Plus la ville continue de grignoter sur la mer, plus elle détruit sa barrière naturelle contre les cyclones et autres catastrophes naturelles. «Lorsqu'il y avait des tempêtes tropicales, nous attachions jusqu'à quatre bateaux ensemble à la mangrove. Alors, assis, nous discutions et chantions des chansons», se souvient le vieux pêcheur Talib Kacchi.


Le sud du Pakistan et la métropole Karachi sont situés au carrefour des plaques tectoniques indienne, africaine et arabique, une activité sismique à l'origine de nombreux tremblements de terre et parfois même de tsunamis.

«Cette zone a été touchée par un énorme tsunami en 1945, et cela peut bien sûr se reproduire... L'an dernier nous avons eu un tremblement de terre, enfin deux, et si un séisme a son épicentre dans la mer, cela peut provoquer un tsunami. Et si un tsunami nous touche, la zone qui en souffrira le plus sera le delta de l'Indus», explique Muhammad Moazzam Khan, du Fonds mondial pour la nature (WWF-Pakistan).

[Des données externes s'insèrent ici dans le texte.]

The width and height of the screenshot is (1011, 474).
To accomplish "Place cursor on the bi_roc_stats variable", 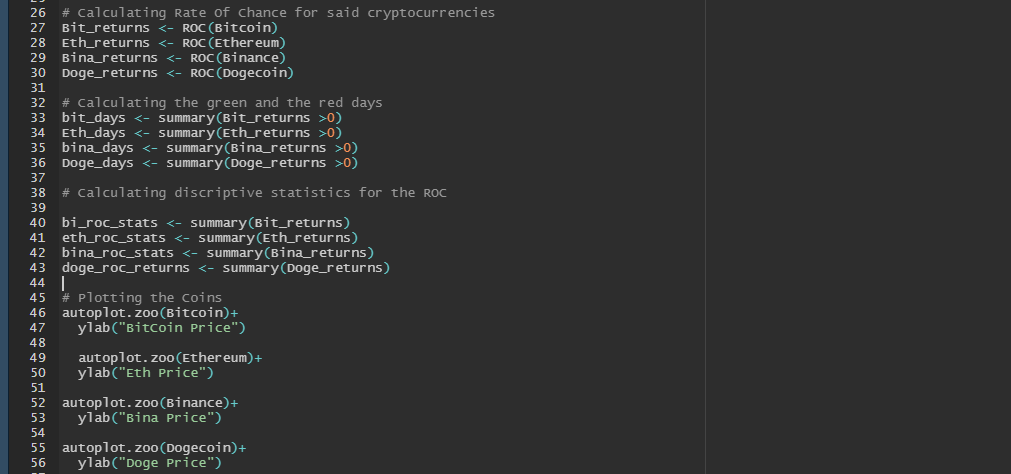I will [110, 222].
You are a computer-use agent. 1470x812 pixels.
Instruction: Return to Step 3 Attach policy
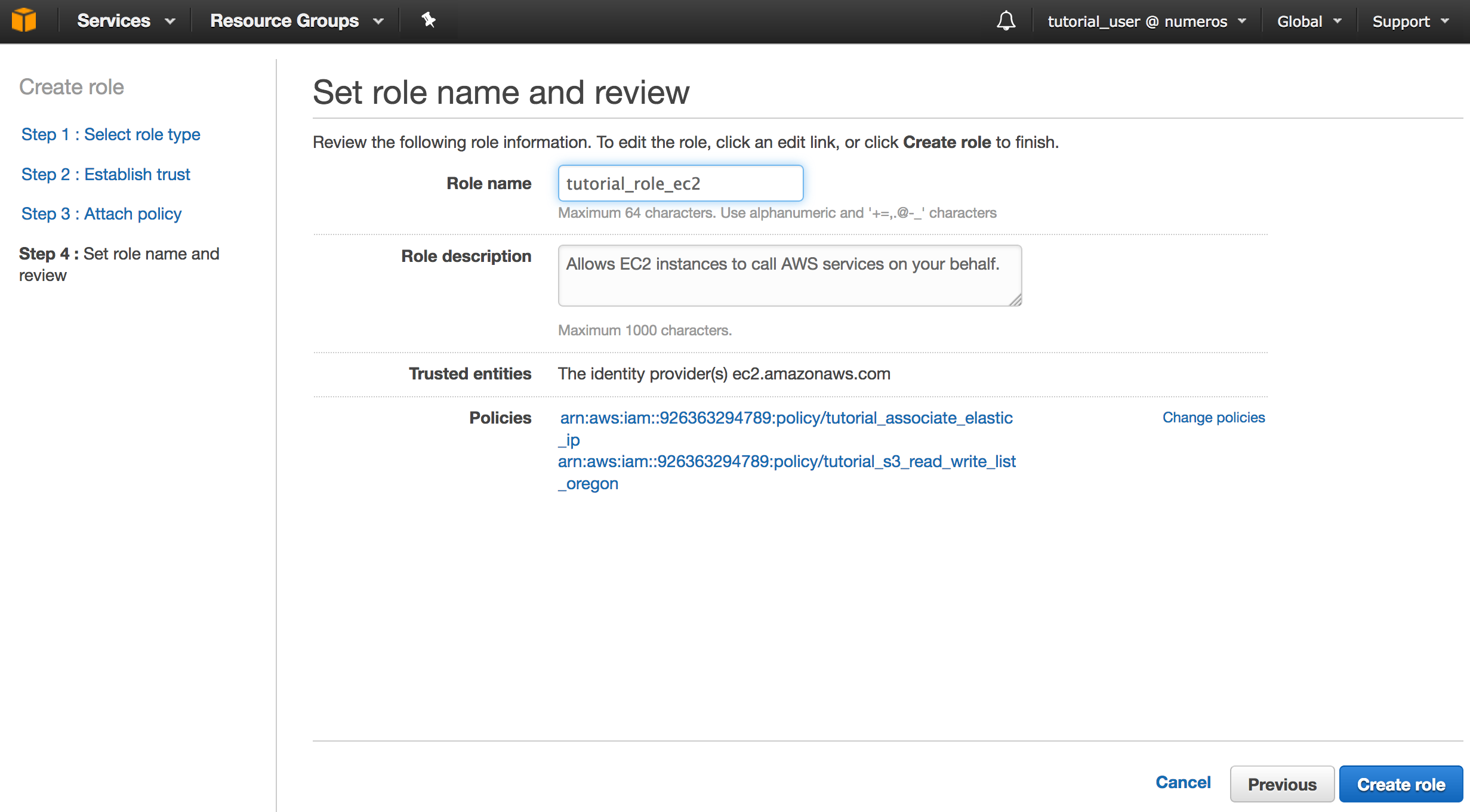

D'où l'importance de protéger la mangrove pour tenter de minimiser les dégâts d'une éventuelle catastrophe naturelle. Après des décennies de déclin, les défenseurs de l'environnement tentent aujourd'hui d'inverser la tendance en replantant la mangrove sur la côte près de Karachi.

Doucement, très doucement, de façon éparse, la mangrove commence à repousser mais n'atteindra probablement jamais sa splendeur d'antan, à l'époque où Karachi était un paisible port colonial à des lieues de la mégalopole grouillante, polluée et fascinante qu'elle est aujourd'hui devenue.